Interventions for developmental delays in children born to HIV-infected mothers: a systematic review

Megan Song McHenry, Carole Ian McAteer, Eren Oyungu, Andrew Roland Deathe, Rachel Christine Vreeman

Research output: Contribution to journalArticle

1 Scopus citations


Children born to HIV-infected mothers have worse developmental outcomes compared to HIV-unexposed children. However, little is known about interventions to improve developmental outcomes in this population. This study systematically reviews the literature on interventions to improve development in children born to HIV-infected mothers. We systematically searched the following electronic bibliographic databases: Ovid MEDLINE, Embase, PsycINFO, Education Resources Information Center, and the Cochrane Database of Systematic Reviews. Studies were selected on the basis of defined inclusion criteria and excluded if antiretroviral medication was the only intervention. Titles, abstracts, and full texts were assessed by 2 independent reviewers. Data were collected on characteristics of the study design, intervention, and developmental outcomes measured. Risk of bias and strength of evidence were assessed on all included articles. Our search resulted in 11,218 records. After our initial review, 43 records were appraised in their entirety and 9 studies met all inclusion criteria. Six were performed in sub-Saharan Africa, while the remaining 3 were performed in the United States. Eight were randomized-controlled trials and one was a retrospective chart review. Four studies focused on caregiver-training, 2 studied massage therapy, and the remaining studies focused on maternal vitamin supplementation, video-based cognitive therapy, or center-based interventions. Massage therapy had the most consistent improvements in the domains measured, while caregiver training and cognitive therapy interventions had limited benefits.
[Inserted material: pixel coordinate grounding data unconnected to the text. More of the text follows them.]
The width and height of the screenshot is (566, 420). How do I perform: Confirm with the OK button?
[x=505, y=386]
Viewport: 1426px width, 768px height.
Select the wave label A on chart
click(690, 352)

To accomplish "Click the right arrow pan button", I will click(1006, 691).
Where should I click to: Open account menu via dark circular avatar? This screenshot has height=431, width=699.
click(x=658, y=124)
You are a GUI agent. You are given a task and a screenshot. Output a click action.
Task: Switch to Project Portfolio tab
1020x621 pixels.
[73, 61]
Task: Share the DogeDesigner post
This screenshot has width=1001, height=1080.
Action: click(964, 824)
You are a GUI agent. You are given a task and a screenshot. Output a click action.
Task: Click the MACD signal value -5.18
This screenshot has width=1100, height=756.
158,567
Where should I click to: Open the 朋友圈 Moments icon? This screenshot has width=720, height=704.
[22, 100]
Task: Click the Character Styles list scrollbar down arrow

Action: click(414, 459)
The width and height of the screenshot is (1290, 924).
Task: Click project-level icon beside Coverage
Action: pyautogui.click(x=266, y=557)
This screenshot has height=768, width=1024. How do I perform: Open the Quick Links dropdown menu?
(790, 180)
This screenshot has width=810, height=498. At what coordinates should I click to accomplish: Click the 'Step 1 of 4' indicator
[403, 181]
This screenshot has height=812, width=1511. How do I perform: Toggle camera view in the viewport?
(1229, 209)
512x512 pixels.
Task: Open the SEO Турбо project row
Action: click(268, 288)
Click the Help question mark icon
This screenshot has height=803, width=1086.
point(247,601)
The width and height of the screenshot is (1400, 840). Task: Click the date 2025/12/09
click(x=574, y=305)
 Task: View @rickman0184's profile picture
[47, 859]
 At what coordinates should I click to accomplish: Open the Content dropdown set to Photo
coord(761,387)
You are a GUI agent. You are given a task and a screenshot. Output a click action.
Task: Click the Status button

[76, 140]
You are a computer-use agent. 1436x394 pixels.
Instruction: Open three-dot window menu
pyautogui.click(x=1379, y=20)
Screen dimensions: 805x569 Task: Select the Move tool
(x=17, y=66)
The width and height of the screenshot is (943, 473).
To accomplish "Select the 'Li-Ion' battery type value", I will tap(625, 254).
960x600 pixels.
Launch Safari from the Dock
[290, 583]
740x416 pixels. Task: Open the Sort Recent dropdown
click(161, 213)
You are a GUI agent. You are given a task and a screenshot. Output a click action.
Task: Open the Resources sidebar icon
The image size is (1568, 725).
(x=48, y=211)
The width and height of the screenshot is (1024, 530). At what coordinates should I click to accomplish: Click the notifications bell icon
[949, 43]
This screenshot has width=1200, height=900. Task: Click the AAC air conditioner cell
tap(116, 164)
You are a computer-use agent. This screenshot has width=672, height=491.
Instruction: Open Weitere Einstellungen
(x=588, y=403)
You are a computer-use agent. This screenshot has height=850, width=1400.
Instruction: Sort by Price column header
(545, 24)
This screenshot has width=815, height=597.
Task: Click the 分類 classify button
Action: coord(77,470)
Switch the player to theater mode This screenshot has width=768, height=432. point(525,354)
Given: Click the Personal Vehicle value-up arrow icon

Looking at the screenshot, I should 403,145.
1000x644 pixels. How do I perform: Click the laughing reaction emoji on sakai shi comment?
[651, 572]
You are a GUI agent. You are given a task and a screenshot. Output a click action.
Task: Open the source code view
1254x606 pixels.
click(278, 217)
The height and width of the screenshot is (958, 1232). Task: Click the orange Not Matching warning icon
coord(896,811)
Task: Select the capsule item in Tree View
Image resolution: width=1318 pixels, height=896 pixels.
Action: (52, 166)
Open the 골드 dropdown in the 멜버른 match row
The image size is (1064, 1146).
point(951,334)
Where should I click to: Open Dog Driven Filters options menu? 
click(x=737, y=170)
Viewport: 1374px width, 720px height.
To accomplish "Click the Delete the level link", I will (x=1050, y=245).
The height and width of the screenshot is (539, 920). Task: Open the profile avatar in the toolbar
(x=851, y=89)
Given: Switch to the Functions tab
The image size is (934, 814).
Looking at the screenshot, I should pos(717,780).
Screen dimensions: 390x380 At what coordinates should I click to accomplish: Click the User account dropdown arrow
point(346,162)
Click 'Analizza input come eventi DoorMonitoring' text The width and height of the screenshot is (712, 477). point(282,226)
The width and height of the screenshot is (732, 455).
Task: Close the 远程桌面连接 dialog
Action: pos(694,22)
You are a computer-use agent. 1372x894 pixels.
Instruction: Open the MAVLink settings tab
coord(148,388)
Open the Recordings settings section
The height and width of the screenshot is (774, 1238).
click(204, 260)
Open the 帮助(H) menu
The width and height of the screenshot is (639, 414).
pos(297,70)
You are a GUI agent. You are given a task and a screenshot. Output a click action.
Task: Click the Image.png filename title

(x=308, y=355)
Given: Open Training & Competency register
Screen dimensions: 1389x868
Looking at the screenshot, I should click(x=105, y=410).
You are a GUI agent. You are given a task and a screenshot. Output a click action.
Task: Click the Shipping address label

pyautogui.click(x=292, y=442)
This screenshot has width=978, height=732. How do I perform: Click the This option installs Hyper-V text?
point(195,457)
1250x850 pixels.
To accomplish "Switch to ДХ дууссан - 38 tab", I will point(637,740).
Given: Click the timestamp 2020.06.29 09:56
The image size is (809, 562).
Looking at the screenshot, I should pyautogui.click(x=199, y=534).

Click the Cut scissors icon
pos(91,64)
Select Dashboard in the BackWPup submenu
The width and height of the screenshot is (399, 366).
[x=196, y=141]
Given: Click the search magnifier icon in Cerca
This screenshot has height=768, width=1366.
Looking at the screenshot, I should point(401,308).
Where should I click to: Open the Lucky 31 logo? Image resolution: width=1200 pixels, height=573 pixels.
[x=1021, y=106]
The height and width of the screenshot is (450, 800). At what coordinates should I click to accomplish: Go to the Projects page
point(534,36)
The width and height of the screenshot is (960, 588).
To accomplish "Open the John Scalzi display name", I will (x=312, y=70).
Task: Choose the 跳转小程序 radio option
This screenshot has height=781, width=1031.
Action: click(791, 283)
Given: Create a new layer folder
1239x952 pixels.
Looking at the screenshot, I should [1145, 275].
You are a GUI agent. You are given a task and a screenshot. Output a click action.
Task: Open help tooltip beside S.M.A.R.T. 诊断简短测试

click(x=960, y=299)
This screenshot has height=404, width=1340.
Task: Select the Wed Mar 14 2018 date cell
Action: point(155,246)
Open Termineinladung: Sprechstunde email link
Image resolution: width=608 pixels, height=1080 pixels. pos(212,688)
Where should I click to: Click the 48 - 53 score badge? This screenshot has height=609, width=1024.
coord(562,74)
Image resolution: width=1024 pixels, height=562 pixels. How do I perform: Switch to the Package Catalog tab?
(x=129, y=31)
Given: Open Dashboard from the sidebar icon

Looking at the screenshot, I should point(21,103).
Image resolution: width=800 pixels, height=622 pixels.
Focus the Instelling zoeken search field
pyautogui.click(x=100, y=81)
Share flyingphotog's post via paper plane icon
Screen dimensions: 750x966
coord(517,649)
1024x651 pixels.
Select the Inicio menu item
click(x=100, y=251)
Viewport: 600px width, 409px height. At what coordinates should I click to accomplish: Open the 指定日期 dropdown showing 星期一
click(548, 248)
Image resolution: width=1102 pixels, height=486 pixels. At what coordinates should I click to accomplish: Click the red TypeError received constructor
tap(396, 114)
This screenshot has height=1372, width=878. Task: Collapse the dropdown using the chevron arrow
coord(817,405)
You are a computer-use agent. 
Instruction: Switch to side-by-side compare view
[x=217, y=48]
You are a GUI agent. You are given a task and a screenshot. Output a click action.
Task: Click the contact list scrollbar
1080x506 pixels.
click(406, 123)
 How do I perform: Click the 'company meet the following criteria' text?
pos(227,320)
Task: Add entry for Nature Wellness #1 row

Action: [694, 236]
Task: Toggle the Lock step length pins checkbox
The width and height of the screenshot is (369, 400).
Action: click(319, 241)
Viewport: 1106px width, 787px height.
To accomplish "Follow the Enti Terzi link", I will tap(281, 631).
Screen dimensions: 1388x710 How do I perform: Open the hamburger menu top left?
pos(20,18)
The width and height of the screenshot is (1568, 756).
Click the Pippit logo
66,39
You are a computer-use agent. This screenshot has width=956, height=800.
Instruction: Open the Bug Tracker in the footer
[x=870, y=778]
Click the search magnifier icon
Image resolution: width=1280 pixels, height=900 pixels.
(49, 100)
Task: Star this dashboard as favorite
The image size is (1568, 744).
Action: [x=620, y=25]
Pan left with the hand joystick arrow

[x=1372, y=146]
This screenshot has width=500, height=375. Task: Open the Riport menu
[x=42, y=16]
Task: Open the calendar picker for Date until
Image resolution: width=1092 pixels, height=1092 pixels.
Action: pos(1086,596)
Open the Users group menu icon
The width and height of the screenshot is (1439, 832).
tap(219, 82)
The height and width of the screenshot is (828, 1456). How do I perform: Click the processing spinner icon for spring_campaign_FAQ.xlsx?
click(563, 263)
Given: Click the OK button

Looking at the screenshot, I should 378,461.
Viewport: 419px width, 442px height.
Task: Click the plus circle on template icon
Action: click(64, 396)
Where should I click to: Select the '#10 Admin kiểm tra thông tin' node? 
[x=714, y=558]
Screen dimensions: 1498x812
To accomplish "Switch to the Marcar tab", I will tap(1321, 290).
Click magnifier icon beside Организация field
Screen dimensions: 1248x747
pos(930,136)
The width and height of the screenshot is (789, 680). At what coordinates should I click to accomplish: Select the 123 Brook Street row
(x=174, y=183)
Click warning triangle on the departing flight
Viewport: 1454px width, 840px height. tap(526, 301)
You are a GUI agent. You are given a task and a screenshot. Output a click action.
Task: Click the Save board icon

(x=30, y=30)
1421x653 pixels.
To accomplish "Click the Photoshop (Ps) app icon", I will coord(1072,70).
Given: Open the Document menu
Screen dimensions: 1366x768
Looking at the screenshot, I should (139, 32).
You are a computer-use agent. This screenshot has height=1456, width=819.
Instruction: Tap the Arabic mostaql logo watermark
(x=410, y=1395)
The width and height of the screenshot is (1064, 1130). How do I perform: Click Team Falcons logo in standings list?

The center-based intervention showed no benefit. Only 3 studies had a low risk of bias, and 4 studies had good strength of evidence. Most studies found some benefit. However, these findings are limited by the quality of the study designs, small sample size, and heterogeneity of the interventions and assessments used to measure outcomes. There is a critical need for the creation of evidence-based interventions to promote development in this vulnerable population.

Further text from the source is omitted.